Accessibility information

Uneven ground, grass paths, kitchen garden not accessible - gravel path and step.

More about Acton Court

Acton Court is a rare example of an Early Tudor Courtier’s House. The remaining East wing was built in 9 months for a weekend visit by Henry VIII and Anne Boleyn during their summer progress through the West Country in 1535. It is grade 1 listed and the entire site and building is an ancient scheduled monument. In the 16th century, Acton Court would have had grand and extensive gardens and orchards. Today, the garden and grounds are part of the Scheduled Monument and are subject to limitations regarding works: digging especially is discouraged.

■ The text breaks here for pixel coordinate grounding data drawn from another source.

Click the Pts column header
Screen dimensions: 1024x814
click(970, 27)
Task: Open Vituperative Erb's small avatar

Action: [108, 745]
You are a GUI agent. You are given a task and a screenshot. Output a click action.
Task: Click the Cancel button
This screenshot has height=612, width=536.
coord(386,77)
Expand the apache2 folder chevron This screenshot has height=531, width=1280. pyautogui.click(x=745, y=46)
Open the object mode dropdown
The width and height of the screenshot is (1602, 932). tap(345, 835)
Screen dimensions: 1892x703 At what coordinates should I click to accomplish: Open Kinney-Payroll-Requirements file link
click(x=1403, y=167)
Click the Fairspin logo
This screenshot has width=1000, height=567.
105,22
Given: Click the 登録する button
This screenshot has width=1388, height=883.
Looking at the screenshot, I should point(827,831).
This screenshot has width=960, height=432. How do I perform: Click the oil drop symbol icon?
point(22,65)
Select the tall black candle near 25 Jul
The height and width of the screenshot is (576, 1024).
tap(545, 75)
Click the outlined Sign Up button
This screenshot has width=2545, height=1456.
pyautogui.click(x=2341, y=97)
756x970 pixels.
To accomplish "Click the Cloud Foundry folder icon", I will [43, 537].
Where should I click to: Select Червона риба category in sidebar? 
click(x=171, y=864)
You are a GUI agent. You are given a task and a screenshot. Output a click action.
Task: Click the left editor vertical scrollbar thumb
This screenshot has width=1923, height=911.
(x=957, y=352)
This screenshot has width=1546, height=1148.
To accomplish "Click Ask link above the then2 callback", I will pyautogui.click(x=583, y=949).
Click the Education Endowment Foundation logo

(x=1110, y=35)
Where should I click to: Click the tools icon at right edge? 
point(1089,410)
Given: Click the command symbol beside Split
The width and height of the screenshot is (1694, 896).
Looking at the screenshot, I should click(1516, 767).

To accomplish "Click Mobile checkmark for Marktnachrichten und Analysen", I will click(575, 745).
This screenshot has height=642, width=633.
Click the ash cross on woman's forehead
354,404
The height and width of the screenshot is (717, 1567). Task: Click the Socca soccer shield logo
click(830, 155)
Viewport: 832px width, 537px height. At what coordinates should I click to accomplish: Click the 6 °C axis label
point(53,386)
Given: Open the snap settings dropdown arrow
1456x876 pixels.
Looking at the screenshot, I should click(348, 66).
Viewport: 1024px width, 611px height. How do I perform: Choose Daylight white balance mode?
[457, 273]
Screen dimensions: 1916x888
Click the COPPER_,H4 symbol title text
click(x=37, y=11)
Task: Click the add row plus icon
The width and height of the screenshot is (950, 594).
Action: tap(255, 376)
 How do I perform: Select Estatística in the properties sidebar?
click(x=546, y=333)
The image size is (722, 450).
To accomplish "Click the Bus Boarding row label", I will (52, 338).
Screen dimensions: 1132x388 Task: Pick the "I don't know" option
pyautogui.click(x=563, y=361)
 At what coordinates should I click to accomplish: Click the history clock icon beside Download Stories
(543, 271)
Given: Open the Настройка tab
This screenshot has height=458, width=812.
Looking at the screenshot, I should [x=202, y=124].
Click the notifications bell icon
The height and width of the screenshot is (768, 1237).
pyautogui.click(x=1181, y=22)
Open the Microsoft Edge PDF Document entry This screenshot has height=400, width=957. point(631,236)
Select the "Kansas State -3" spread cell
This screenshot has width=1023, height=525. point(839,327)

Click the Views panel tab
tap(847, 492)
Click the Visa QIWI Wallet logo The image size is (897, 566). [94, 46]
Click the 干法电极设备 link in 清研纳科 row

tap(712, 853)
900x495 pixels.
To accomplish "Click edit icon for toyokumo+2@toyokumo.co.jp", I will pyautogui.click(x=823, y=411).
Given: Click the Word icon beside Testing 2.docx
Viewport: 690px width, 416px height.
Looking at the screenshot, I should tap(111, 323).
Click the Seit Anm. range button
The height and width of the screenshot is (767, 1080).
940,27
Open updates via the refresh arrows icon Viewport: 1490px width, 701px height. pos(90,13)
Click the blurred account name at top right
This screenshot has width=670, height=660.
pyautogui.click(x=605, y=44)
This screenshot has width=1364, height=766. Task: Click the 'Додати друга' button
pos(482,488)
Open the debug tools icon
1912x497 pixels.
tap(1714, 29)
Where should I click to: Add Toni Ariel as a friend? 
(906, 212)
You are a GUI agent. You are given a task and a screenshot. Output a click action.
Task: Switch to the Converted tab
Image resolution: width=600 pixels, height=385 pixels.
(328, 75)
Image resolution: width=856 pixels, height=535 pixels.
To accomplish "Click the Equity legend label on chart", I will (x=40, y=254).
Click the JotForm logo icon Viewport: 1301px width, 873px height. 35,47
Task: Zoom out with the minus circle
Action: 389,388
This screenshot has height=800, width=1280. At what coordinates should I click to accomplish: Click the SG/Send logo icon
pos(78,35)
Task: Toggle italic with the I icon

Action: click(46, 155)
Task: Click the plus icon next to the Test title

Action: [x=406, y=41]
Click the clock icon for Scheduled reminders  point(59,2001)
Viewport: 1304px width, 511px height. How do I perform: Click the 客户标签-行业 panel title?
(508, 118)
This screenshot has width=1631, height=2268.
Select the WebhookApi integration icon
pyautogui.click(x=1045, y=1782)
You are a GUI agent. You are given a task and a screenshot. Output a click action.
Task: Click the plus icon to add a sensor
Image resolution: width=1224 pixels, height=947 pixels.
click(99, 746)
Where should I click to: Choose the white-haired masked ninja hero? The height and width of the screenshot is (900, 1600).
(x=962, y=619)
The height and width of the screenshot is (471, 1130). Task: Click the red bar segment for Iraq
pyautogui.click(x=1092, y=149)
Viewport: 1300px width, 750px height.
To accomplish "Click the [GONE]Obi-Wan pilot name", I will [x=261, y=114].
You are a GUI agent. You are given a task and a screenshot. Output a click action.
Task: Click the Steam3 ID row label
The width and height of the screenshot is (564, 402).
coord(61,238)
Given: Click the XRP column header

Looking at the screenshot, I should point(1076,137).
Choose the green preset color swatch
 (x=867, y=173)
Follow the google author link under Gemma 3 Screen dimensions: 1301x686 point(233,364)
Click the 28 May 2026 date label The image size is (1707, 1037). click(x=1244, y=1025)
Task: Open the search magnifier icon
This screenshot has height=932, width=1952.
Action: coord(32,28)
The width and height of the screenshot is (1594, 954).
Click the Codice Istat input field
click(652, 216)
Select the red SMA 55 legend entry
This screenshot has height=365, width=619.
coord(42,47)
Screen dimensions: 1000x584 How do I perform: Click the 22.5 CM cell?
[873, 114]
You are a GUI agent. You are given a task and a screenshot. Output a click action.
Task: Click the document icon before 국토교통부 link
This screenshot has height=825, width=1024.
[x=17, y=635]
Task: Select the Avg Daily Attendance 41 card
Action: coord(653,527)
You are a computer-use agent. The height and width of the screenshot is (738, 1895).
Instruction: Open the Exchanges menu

The Acton Court gardener, Nic Jones, started the garden virtually from scratch following the extensive archaeological excavations and years of neglect prior to that. The ground is very stoney and the soil is mainly clay. Natural meadows that support native wildlife species have proved to be a good solution for the site. Nic cultivates the walled wildflower meadow and orchard, Old English and wild roses and has also created an organic kitchen garden on medieval lines, which produces quality vegetables, culinary and medicinal herbs and sports a fine lavender centre piece. The remaining 10 acres of grounds are managed as meadow and rough grassland which supports the owl and raptor populations. Numerous native species of grasses and plants, some now quite rare in the UK, are featured and especially types that would have flourished in Tudor times. Acton Court is an organic site and Soil Association Certified. As such no chemicals or artificial fertilisers are used so we are not ‘weed’ free.